Era reunião de uma classe inteira. Todos preocupados, não apenas com a crise, mas também com a crescente concorrência que o setor vinha enfrentando. Atitudes precisavam ser tomadas. Ações, estratégias, iniciativas, qualquer coisa que trouxesse esperança para todos os membros desse segmento.
Assim, o seu líder sindical redigiu uma carta explanando a situação atual ao grupo, no intuito de motivar os iguais a ajudarem a encontrar uma saída digna ao todo:
“Caros colegas, companheiros de ofício. É delicada a nossa situação. Não é de hoje que o iminente perigo da extinção de nossa classe me assola. Não é brincadeira, nossa função está caindo em desuso por conta da crescente concorrência. A tecnologia, redenção para muitos, está em nosso encalço como um rolo compressor. E nós, infelizmente, temos limitações na questão de aprimoramento.

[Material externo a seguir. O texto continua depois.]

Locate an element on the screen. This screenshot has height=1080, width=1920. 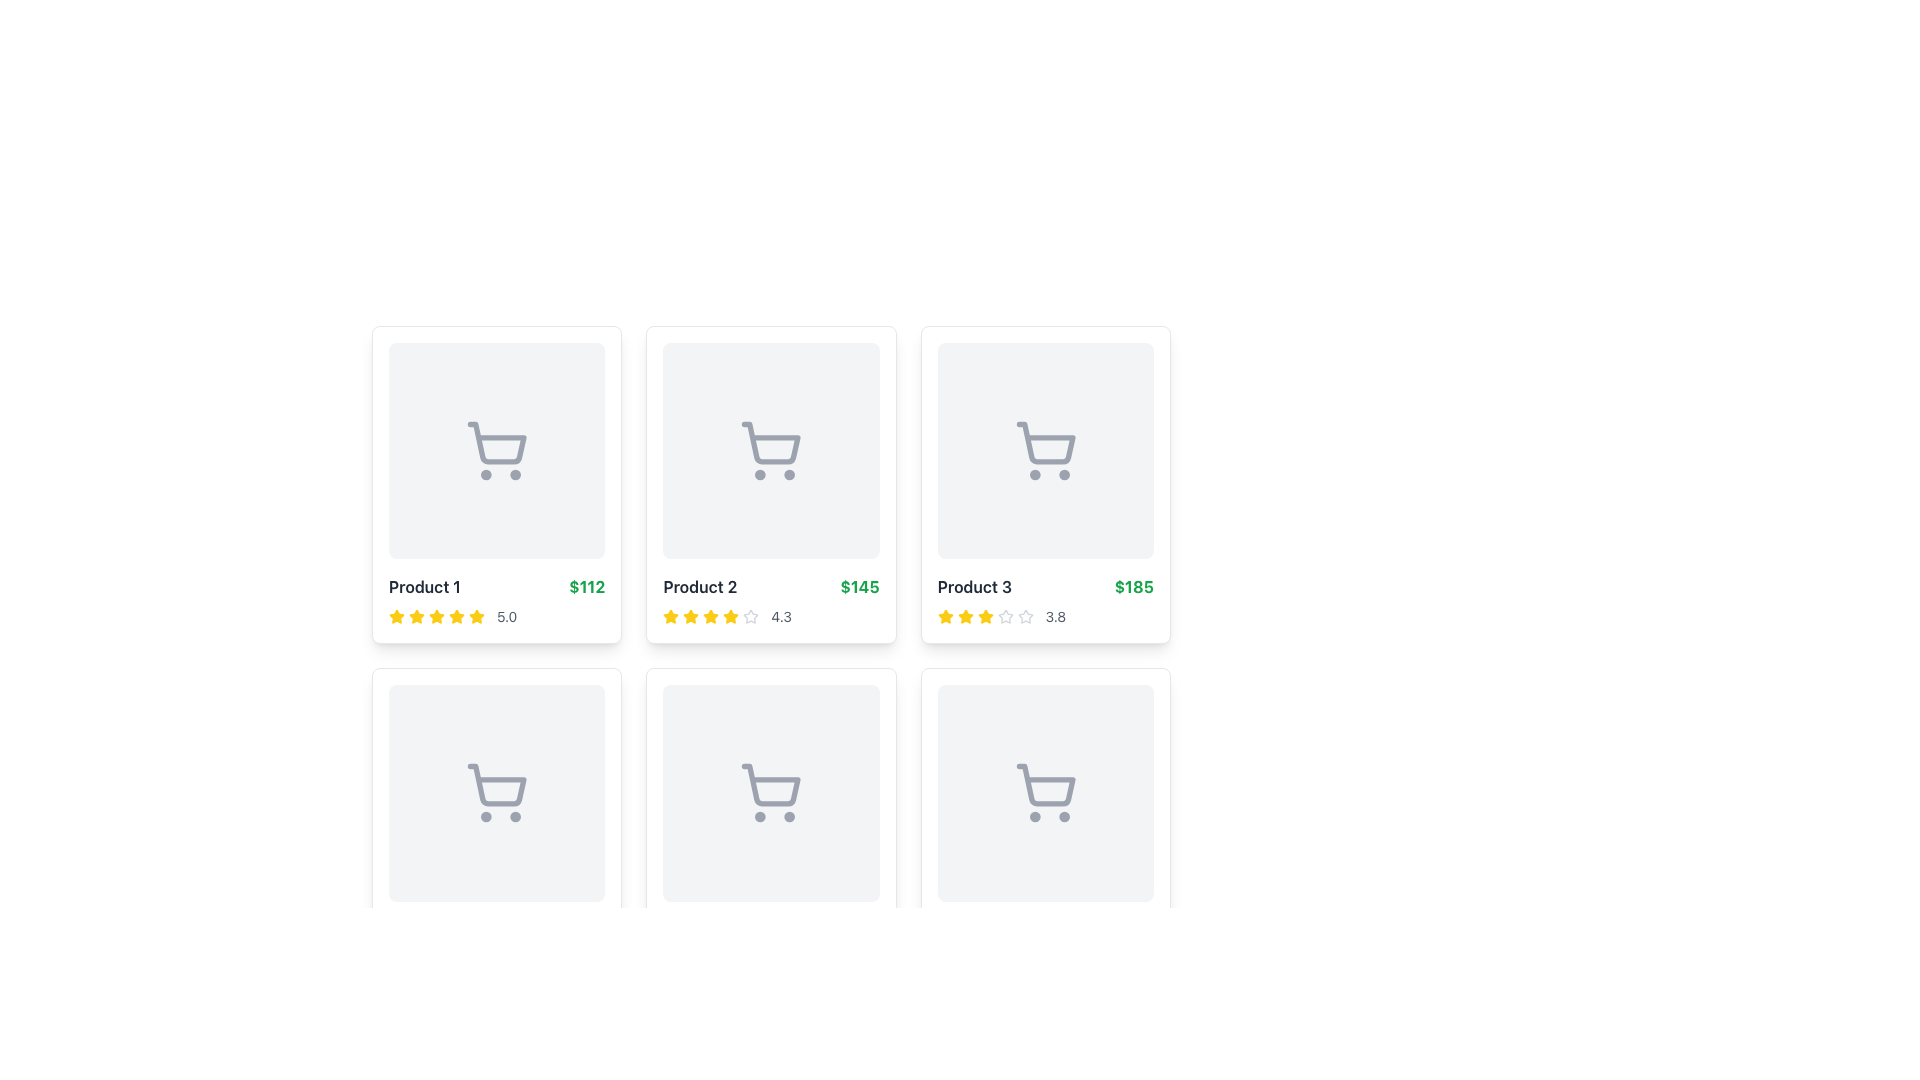
the shopping cart icon, which is a modern, minimalistic outline icon located in the second row, first column of the product grid layout is located at coordinates (497, 792).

Nós, espelhos retrovisores centrais, ainda somos um item obrigatório nos automóveis. Porém, estamos virando item decorativo. Antigamente, além de servir como ponto de apoio, referência e ser os olhos na nuca dos motoristas, tínhamos grande participação nos sinaleiros. Cada parada tinha nossa participação. Aquela olhadinha para conferir o tatu do nariz, uma espinha ou alface no dente. Era nosso mercado consolidado e sem riscos.
Mais tarde, com o crescimento da participação feminina ao volante, acumulamos a função de servir de base para batom, sombra, blush, brinco, cabelo, conferir sinais de idade e checar, constantemente, os filhos no banco de trás dos automóveis. Um crescimento considerável.

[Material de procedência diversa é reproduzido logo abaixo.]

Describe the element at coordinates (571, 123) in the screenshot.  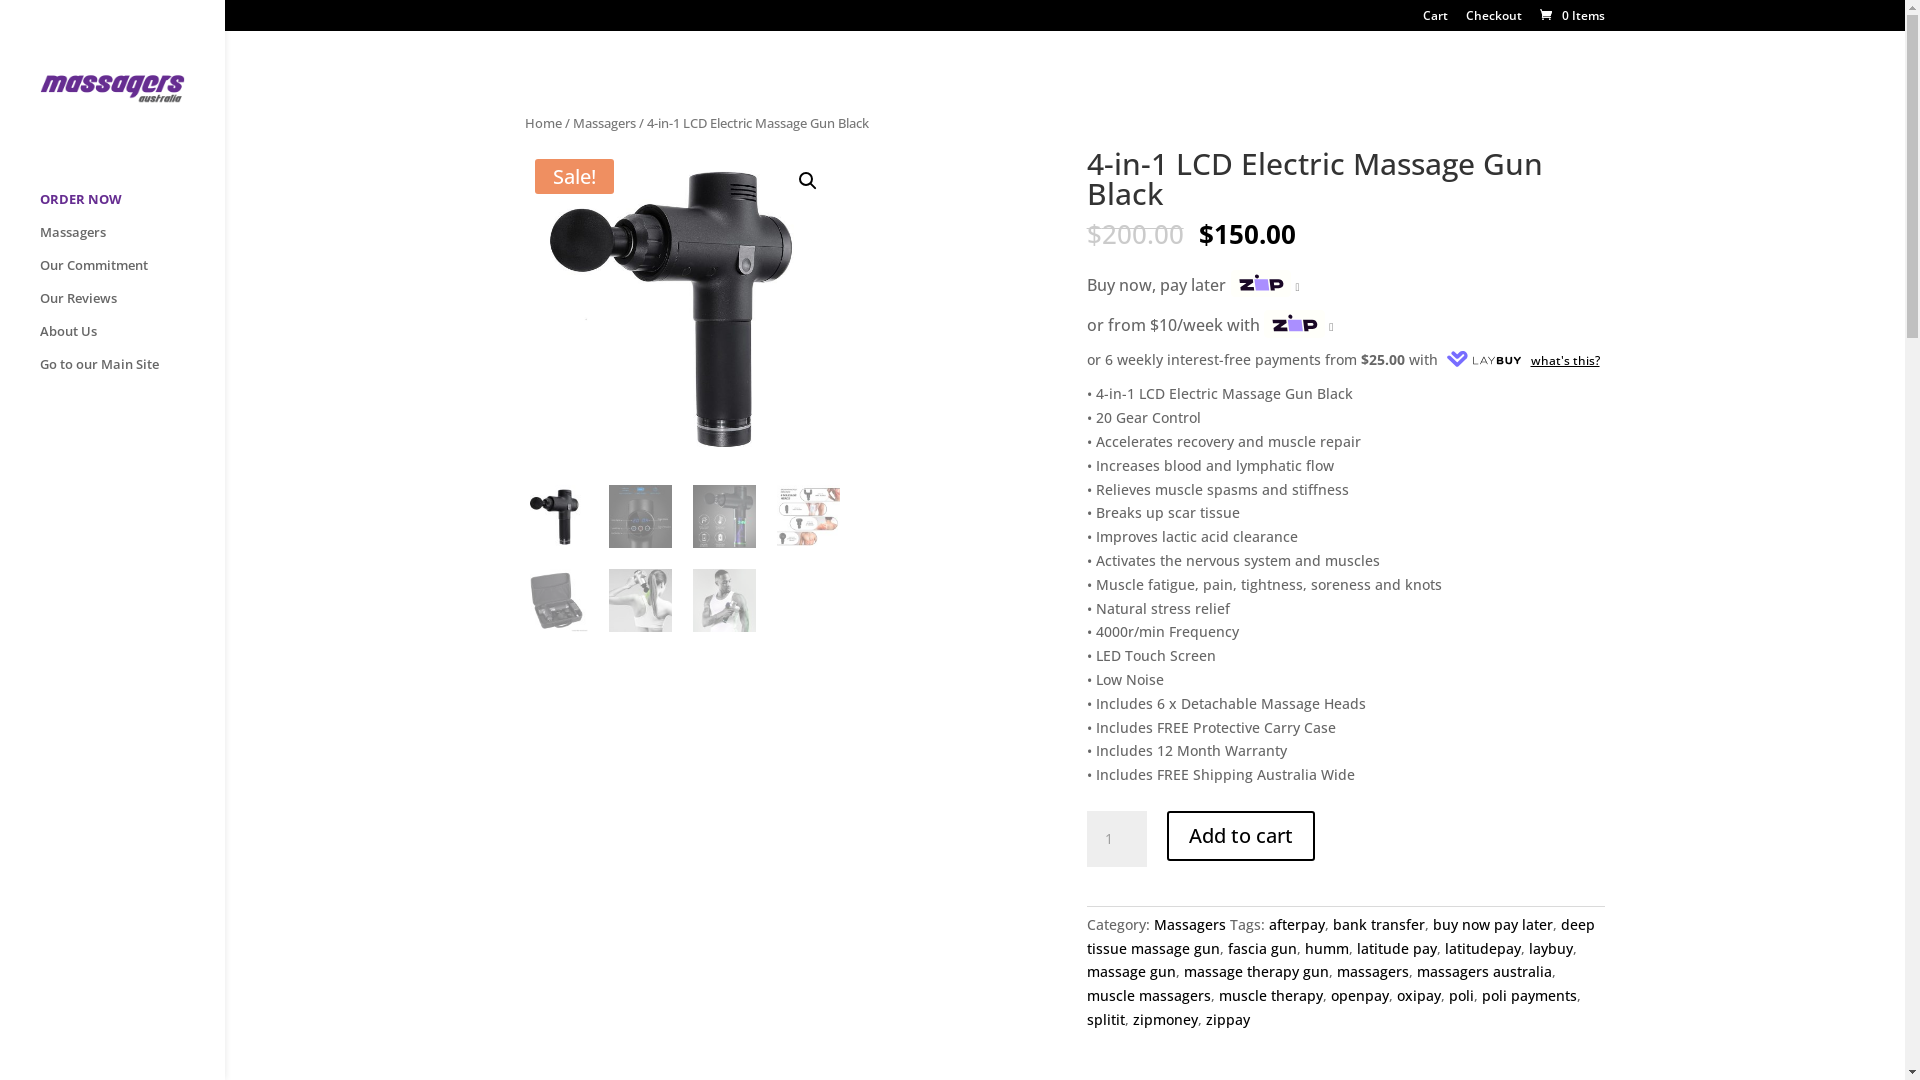
I see `'Massagers'` at that location.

Quem imaginaria que essa maré ia virar? Que os tempos de bonança chegariam ao fim? Mas, assim é a vida, meus companheiros. Novos hábitos geram novos produtos, novos segmentos e novas opções. E, claro, isso reduz o share da vanguarda. Nossa primeira ameaça veio dos espelhos do quebra-sol, otimizados com uma luz de apoio. O que nos tirou boa parcela das mulheres recém-conquistadas. E veja como são as coisas. As mesmas começaram a reclamar por conta dos faróis altos nos olhos refletidos por nós. Tentamos amenizar o problema com a instalação de um filtro verde. Mas, o rolo compressor continuou a girar em nossa direção e dois novos vilões surgiram: Sensor de estacionamento e câmera de ré.

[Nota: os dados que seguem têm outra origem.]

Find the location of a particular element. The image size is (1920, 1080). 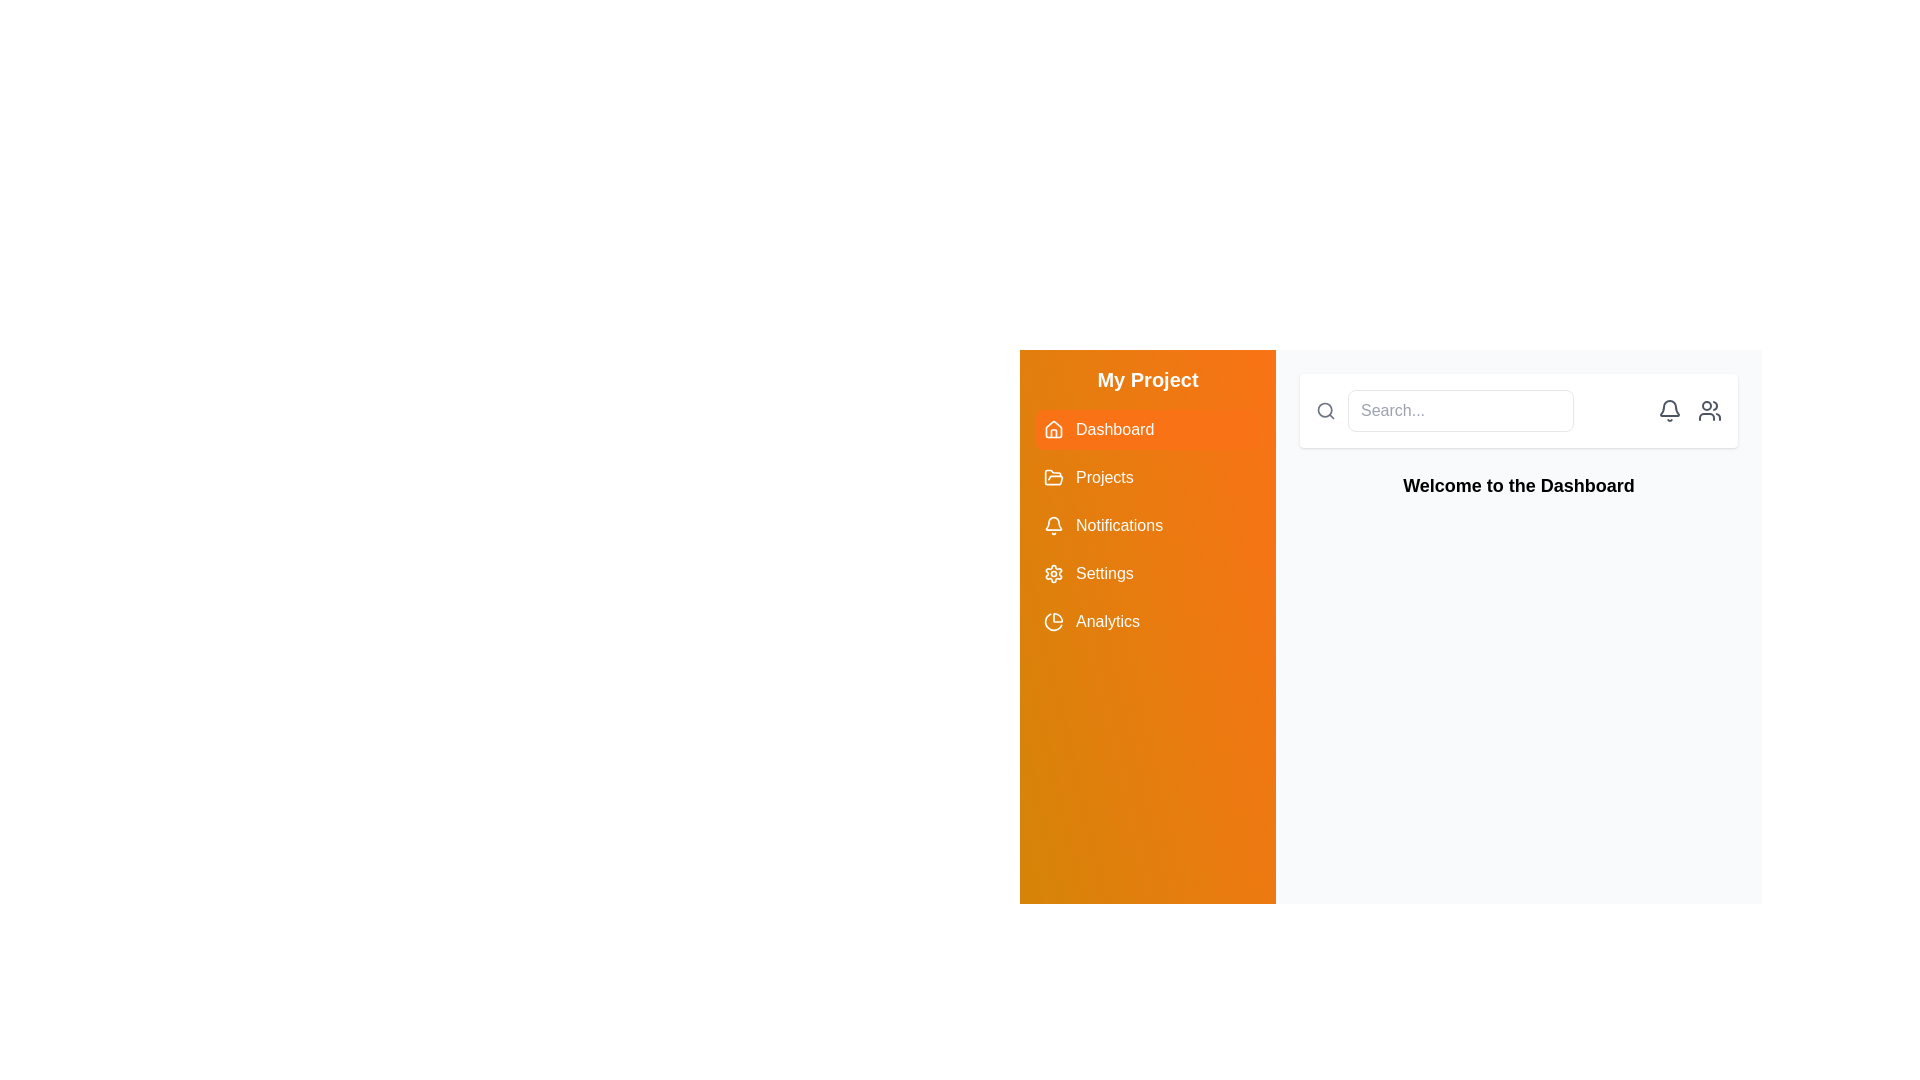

Não vou negar. Muitos dos nossos caíram em depressão profunda. Alguns tentaram reagir aumentando sua área de visão. Mas, não deu muito certo. Afinal, depois que levaram o toalete para dentro de casa, quem ainda acharia melhor ir à casinha no meio da noite? Quem prova certos confortos não consegue regredir.
Agora, para piorar e acabar com o pouco de nossa funcionalidade extra, um legado de “prudentes motoristas” não deixa, uma vez sequer, de mexer no Whatsapp nas paradas em sinaleiros. Não tem jeito! Até sorriem quando o sinal fica vermelho. Freiam e já pegam o celular. E assim ficam até que alguém buzine para seguir.
Vamos nos mobilizar contra essa indústria tecnológica que invadiu os setores conservadores. Precisamos tomar alguma providência urgente. Senão acabaremos vendendo pano de prato no sinaleiro! (5 por 10 se alguém tiver interesse).”